Here is an extreme example of the apology apologists
The libertarian movement in USA says that all people everywhere, including Islam invaders with a stated Sharia law, and Islam war policy, have the “natural right"
to live and immigrate into any country they wish. This is insane of course but pure mathematical love goes further.
“We [ USA ] should apologise to these people for those among us who, racists and xenophobes, who would erect borders" The equally wacko President Junker of the EU commission agrees with that.
So once again with love. We shame ourselves to rapist, violent, marauding, barbarian hordes whose purpose it is to over run and defeat Western Civilisation.
Lets wonder why our Society has devalued itself to such an extent that societal suicide is a proposal .
In a strange exaggeration of the Stockholm syndrome some people [ men and women ] have individually said how sorry they are to Islam, for something
even after they have been raped and beaten.

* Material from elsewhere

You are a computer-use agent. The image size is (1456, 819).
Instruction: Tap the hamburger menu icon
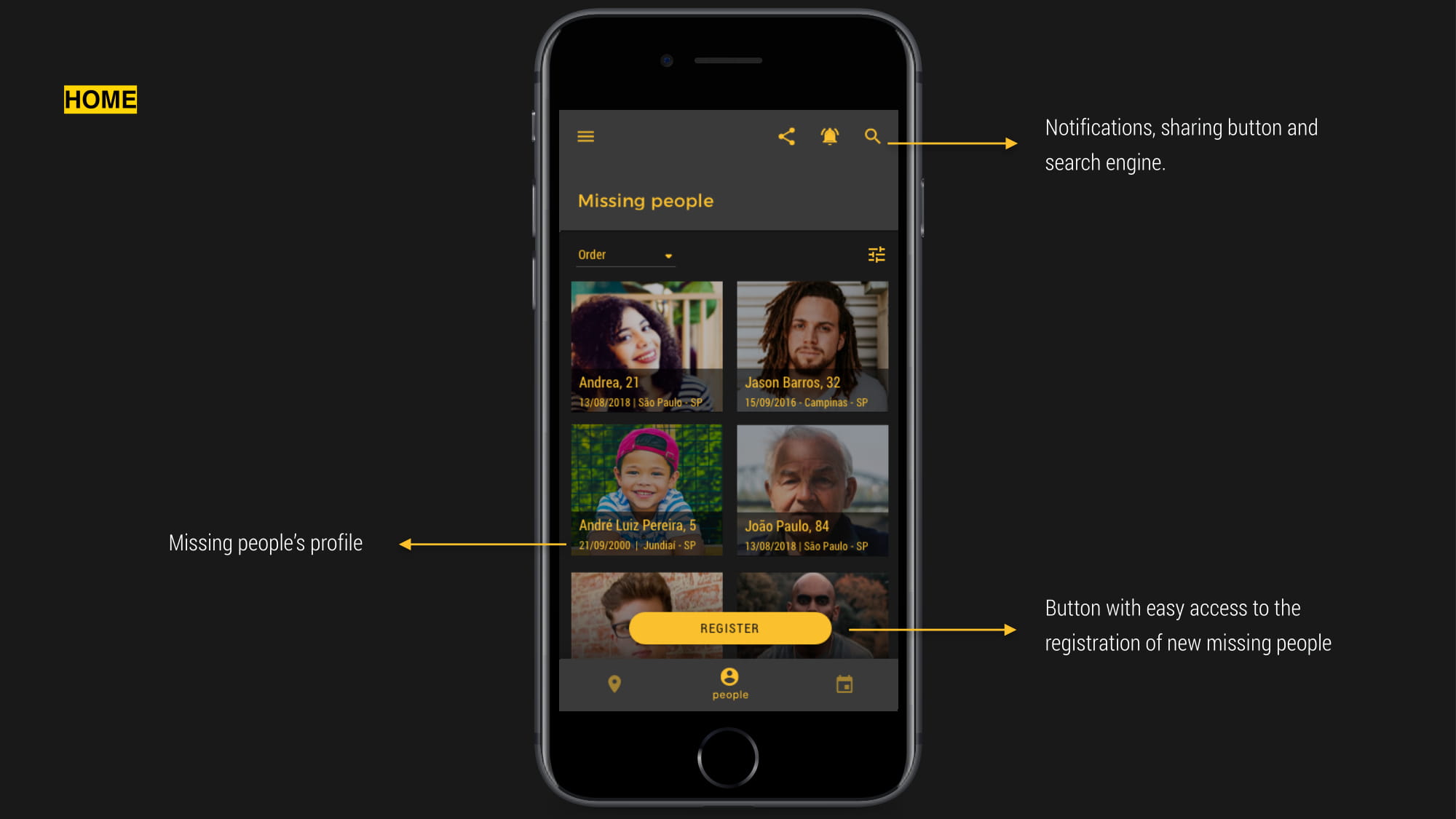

Barend’s essay is not specific to a single group of apology seekers, but he refers to the Spanish occupation of the Netherlands in the 16th century.
So, since it has nothing to do with me, I offer a quixotic apology from Castille, to Barend and all his fellows from the lowlands.
Futher I am sorry about the Spanish Kings Philip and Charles V, I think, Holy Roman Emperor, who may have organized the occupation, and also for Catholicism everywhere in all its forms.
I apologise to Catholics for the temerity of apologizing for them, and I apologise to the Australian Aborigine people, because those Ockers will not.
I apologise to the Rednecks and Fascist Society for missing the meeting at Christchurch last week, and I am sorry again to Barend for drifting away from the vigour of his post.
That’s it though, this is my full and final apology. Feel free to claim damages.

Don W said...

While everyone is busy apologizing for the wrong doings of the past. Why aren't iwi tribes apologizing to each other for the atrocities they inflicted on each other in the past.They are quick to pick on pakaha but have short memories when it comes to their own past actions.

Brian said...

Great Apologetic Masterly Comment Paul.

When the European race will be remember by history; it will state that they actually apologised themselves out of existence. Like the Dodo, they had lovely plumage, brilliant ideas but failed to see the reality of their situation.
Brian

Unknown said...

Right on and especially with the Maori.On my time on the planet the Maori have been afforded more privileges than I have. Yet they still bitch and frequently don't take advantage of what has been afforded them. A teacher friend of mine noted that pacific Islanders have done well academically at school a lot more than Maori.Could it be they are a bit lazy? I lived in Germany for a time and the guilt trip the Jews put on the Germans has had an effect on the younger generation there who had nothing to do with the holocaust. The Germans have been unfortunate in that the 2nd world war was the first war to be extensively documented on film so it can be endlessly regurgitated on TV and the Jews took over Hollywood so you get the annual holocaust movie from them. I was in Jerusalem in the 90's and couln't find one Jew who could direct me to the Canaanite holocaust museum.